Lovington-Artesia Pipeline Transaction
On June 1, 2009, HEP acquired our newly constructed, 16-inch intermediate pipeline for $34.2 million that runs 65 miles from our Navajo Refinery’s crude oil distillation and vacuum facilities in Lovington, New Mexico to its petroleum refinery located in Artesia, New Mexico.
SLC Pipeline Joint Venture Interest
On March 1, 2009, HEP acquired a 25% joint venture interest in the SLC Pipeline, a new 95-mile intrastate pipeline system jointly owned with Plains. HEP’s capitalized joint venture contribution was $25.5 million.
Discontinued Operations
On December 1, 2009, HEP sold its 70% interest in Rio Grande Pipeline Company (“Rio Grande”) to a subsidiary of Enterprise Products Partners LP for $35 million. Results of operations of Rio Grande are presented in discontinued operations.

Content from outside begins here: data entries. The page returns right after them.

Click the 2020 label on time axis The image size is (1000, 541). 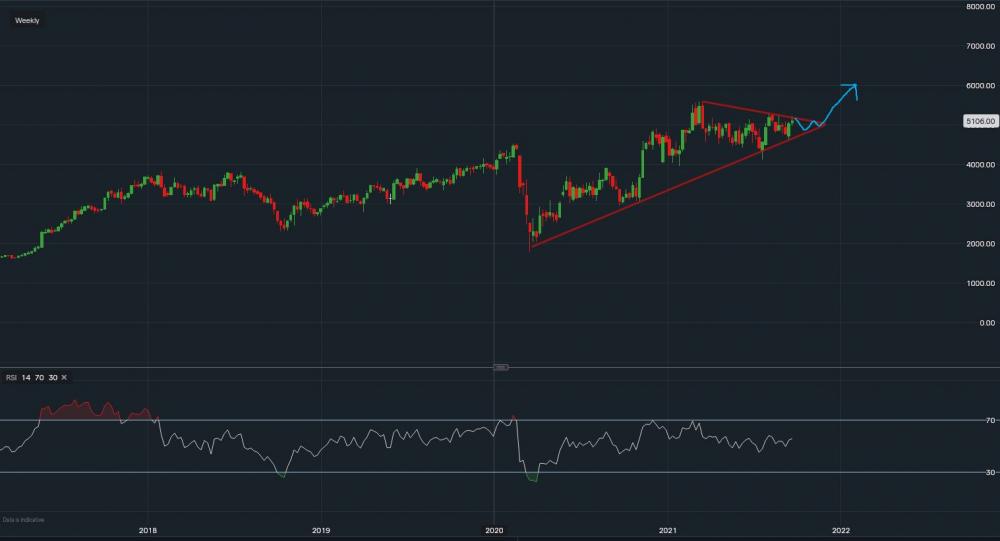[x=494, y=530]
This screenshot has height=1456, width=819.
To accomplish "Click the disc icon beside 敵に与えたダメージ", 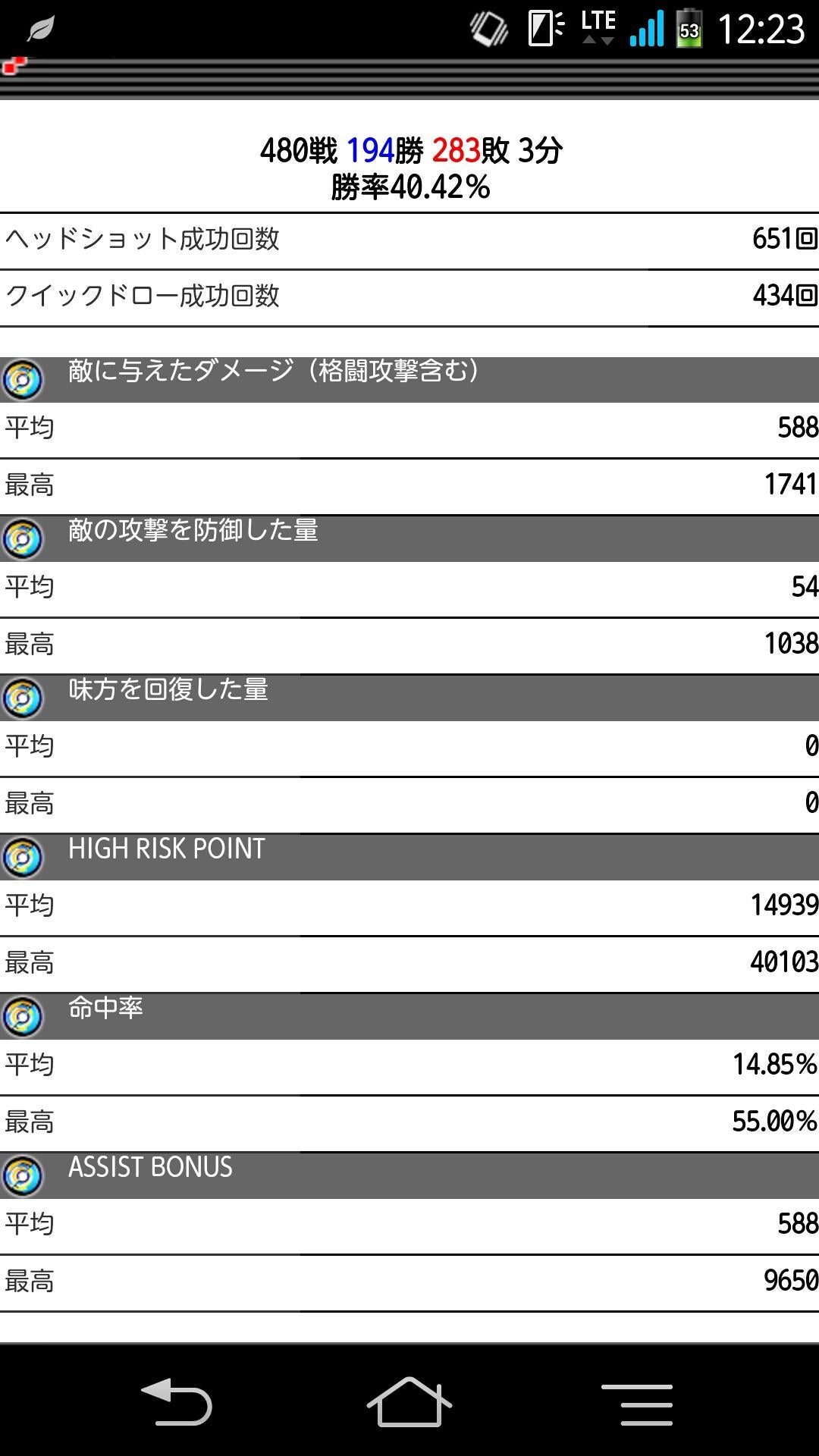I will coord(23,380).

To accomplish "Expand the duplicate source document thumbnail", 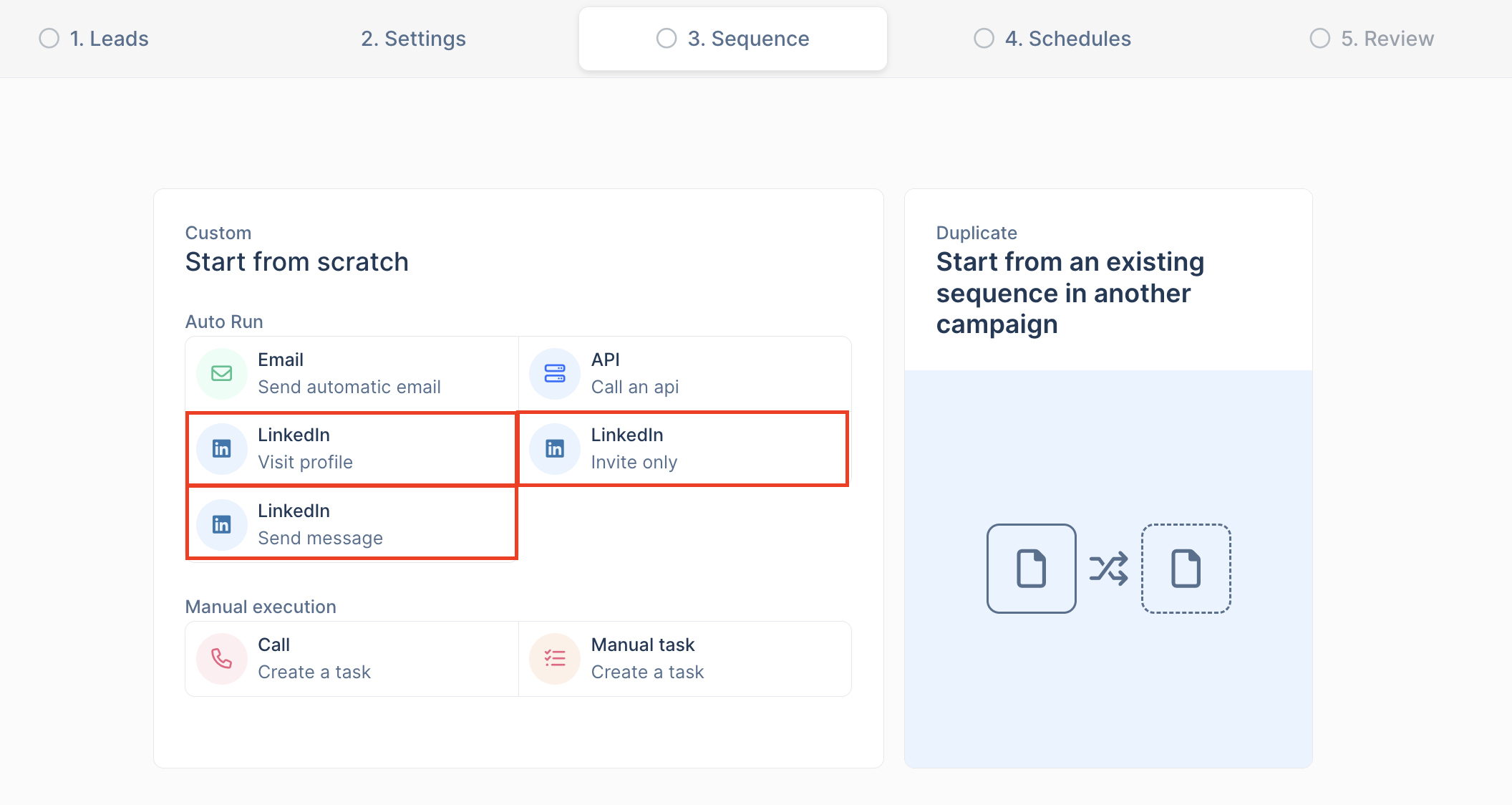I will [1031, 569].
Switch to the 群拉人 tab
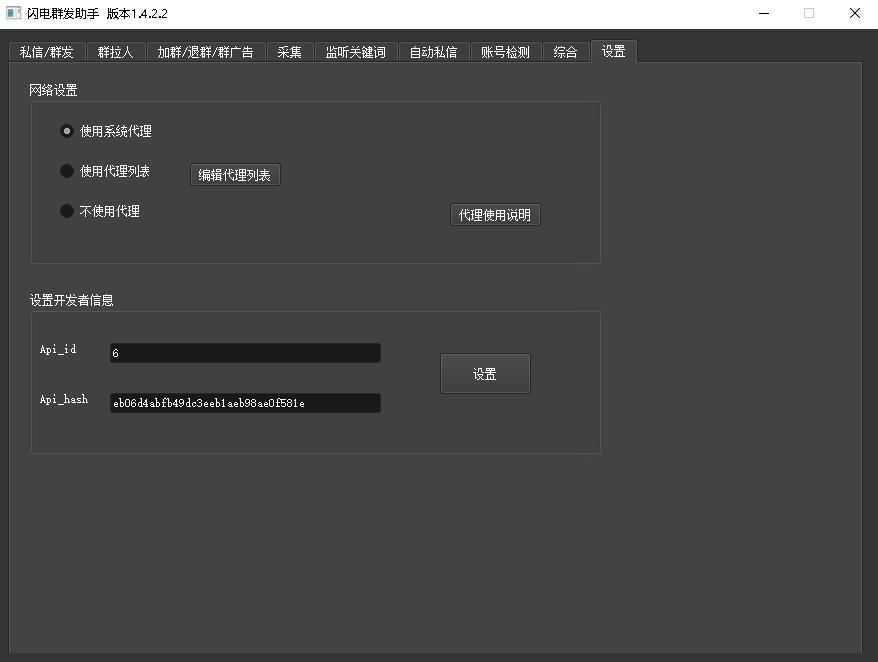This screenshot has height=662, width=878. tap(116, 53)
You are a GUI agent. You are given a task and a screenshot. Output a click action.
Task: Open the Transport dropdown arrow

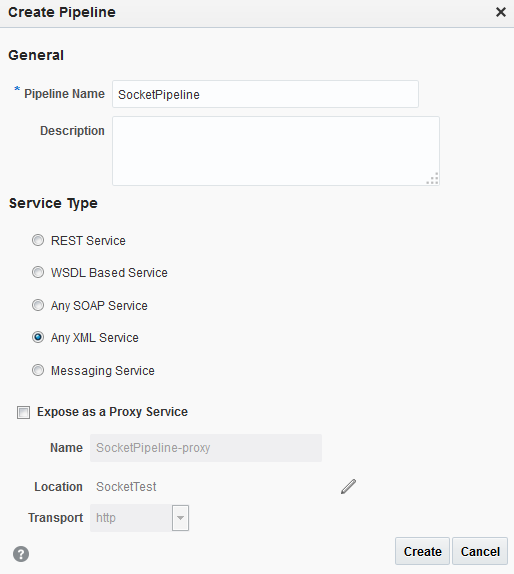180,518
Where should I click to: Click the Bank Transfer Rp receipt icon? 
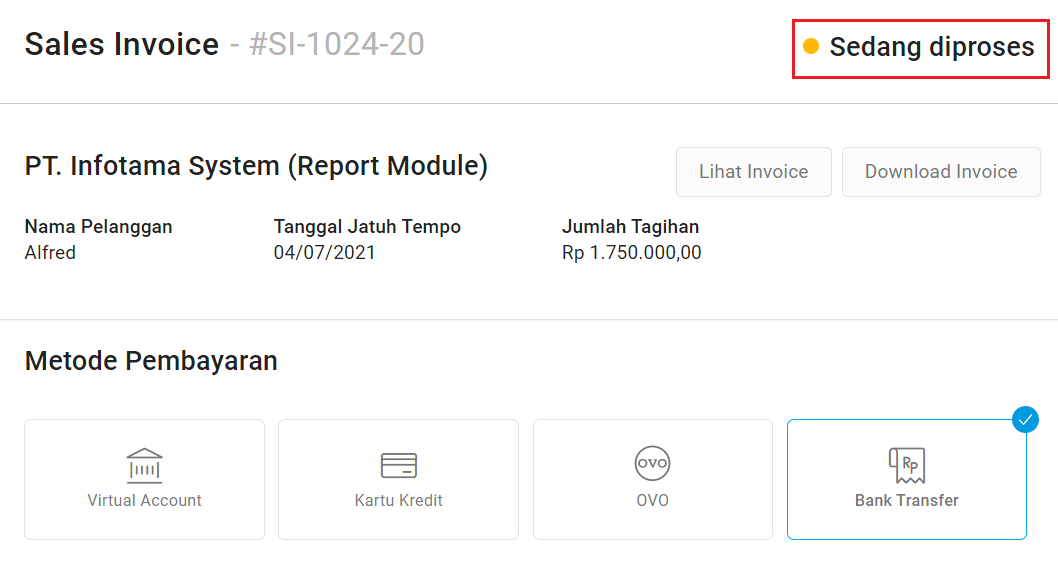coord(907,465)
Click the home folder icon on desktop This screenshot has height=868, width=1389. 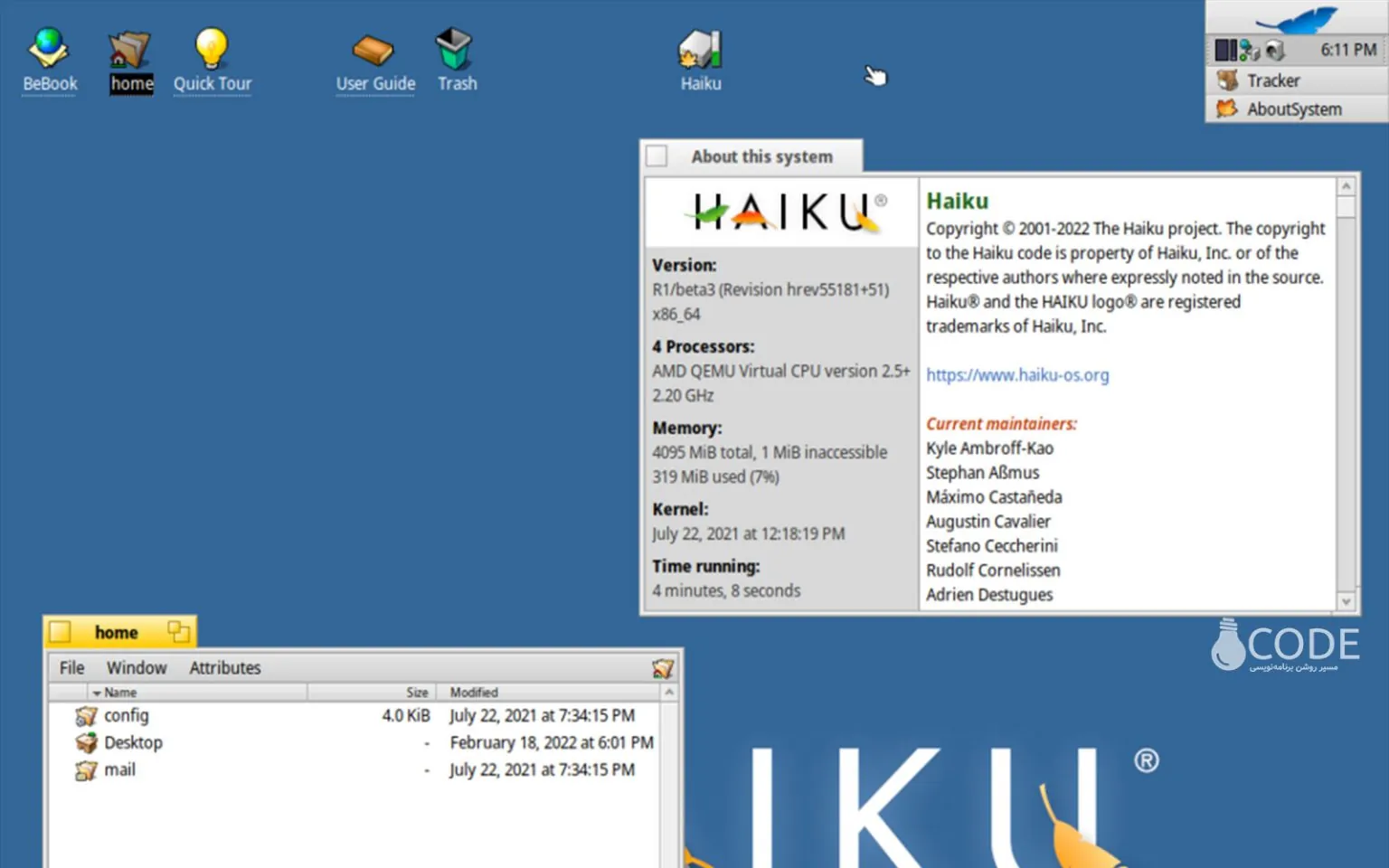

In accounting for the sale, HEP recorded a gain of $14.5 million and a receivable of $2.2 million representing its final distribution from Rio Grande. The recorded net asset balance of Rio Grande at December 1, 2009, was $22.7 million, consisting of cash of $3.1 million, $29.9 million in properties and equipment, net and $10.3 million in equity, representing BP, Plc’s 30% noncontrolling interest.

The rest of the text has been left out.